Saturday, July 01, 2006

Exit, pursued by a metaphor

You might have noticed that my thinking about the world is almost entirely governed by metaphors. I think that I was just born with a brain that looks to see how one thing is like another thing, but I also think I have developed it into a baroque art because it is a natural antidote to boredom. If you look at things together, you get not only all the things which happen to you but all the combinations of things. Three things happened today? Hey! That's six different combinations! Was the shopping like the article you read in the journal? Maybe the shower you took this morning was sort of like the trip to the library! Your life is suddenly deceptively well-populated. There is an everlasting supply of things interacting, even if all you managed to do on Tuesday was change the laces in your shoes and eat a ham sandwich.

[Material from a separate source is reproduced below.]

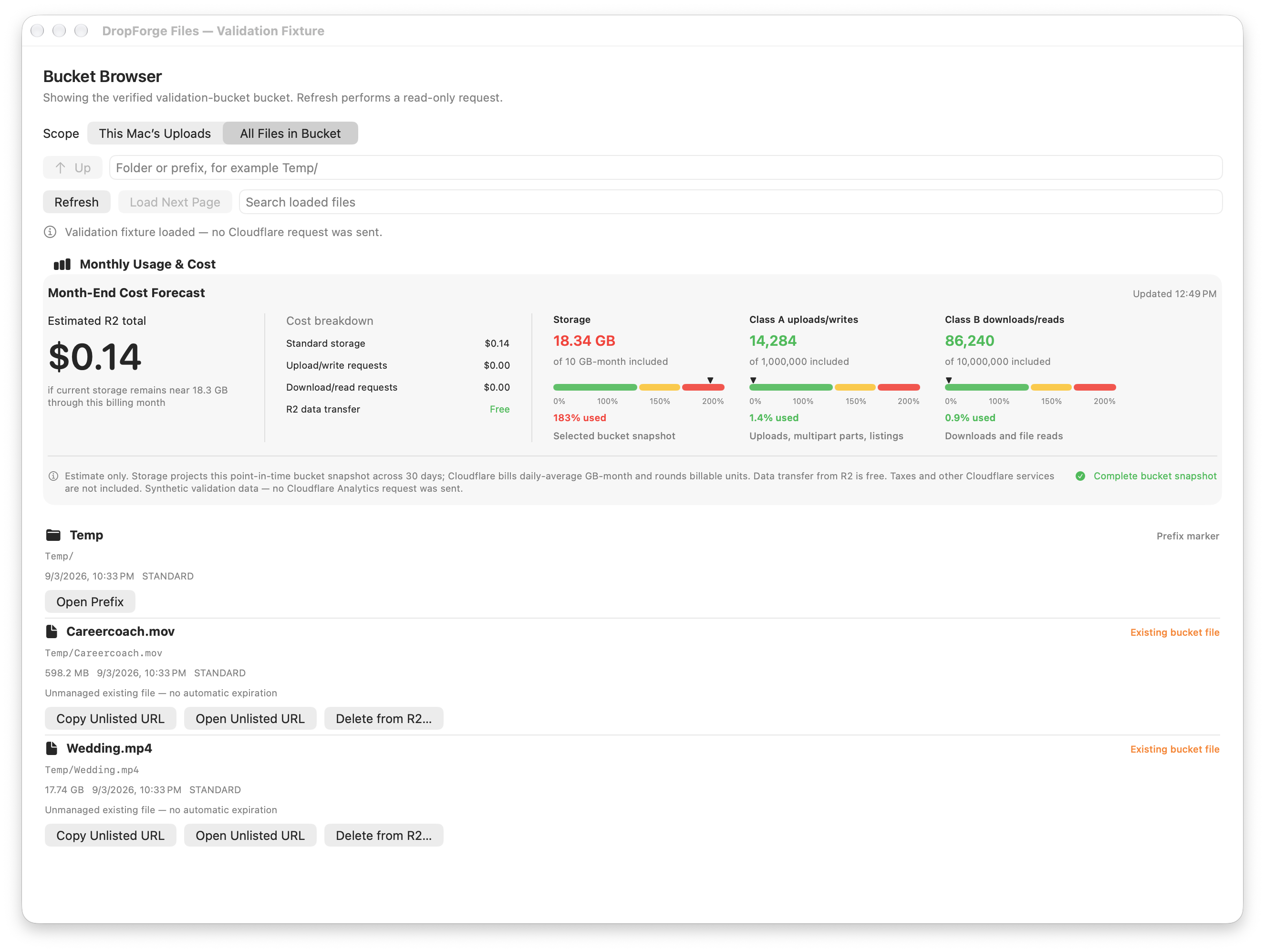Focus the folder or prefix field
The image size is (1265, 952).
point(666,167)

Generally, I think I could do with a pretty formidable dose of restraint in these matters, because it's easy to lull oneself into a sadly deluded sense of depth and profundity by playing with all these comparisons. Sometimes nothing happens in my life except sitting around seeing how different slices of life go together. Which is all very well, but I want to actually have some slices of life, as well.

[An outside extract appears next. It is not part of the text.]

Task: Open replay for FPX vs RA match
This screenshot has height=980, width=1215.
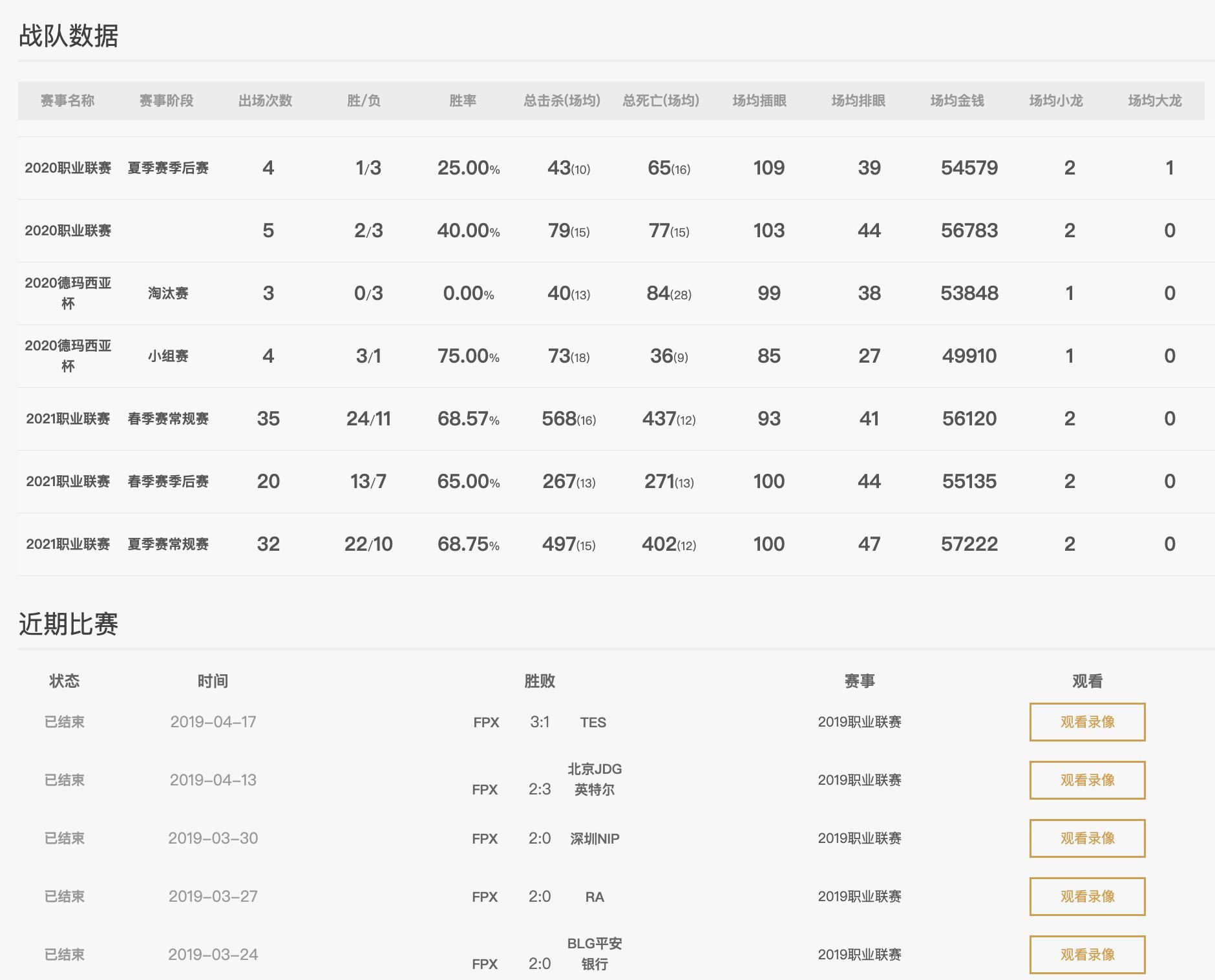Action: point(1087,897)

On that note, here begins an occasional series on Xtin's Found Metaphors, so that I can get my hit while making a genuine attempt to stop corkscrewing my head so far into my, uh, navel.

Today's Found Metaphor is from my Bathtub Reading Hall of Fame, Dorothy Sayer's Busman's Honeymoon. We find ourselves faced with a weepy village piano-teacher. A handkerchief, my good man, my kingdom for a handkerchief! Lord Peter Wimsey, Sayers' beaky sleuth, is always prepared:
Peter came to the rescue with what might have been a young flag of truce.
Lovely.

3 comments:

Scrivener said...

I generally do this really great exercise on metaphor in my composition classes, where the students have to construct a metaphor out of two random nouns, one abtract and one concrete. I always enjoy listening to the explanatory pargraphs that result.

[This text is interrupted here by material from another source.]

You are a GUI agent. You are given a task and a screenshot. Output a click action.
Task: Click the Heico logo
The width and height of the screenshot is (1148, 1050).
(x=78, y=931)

Which is my way of saying that I look forward to future entries in this series.

Phantom Scribbler said...

Maybe the shower you took this morning was sort of like the trip to the library! Your life is suddenly deceptively well-populated. There is an everlasting supply of things interacting, even if all you managed to do on Tuesday was change the laces in your shoes and eat a ham sandwich.

These are the most marvellous three sentences I have ever read, I think.

Xtin said...

"Marvellous" is such a wonderful adjective. If it were a foodstuff, it would be a tray of golden, sizzling, just-roasted potatoes. Makes me feel good just thinking about it. Thanks PS!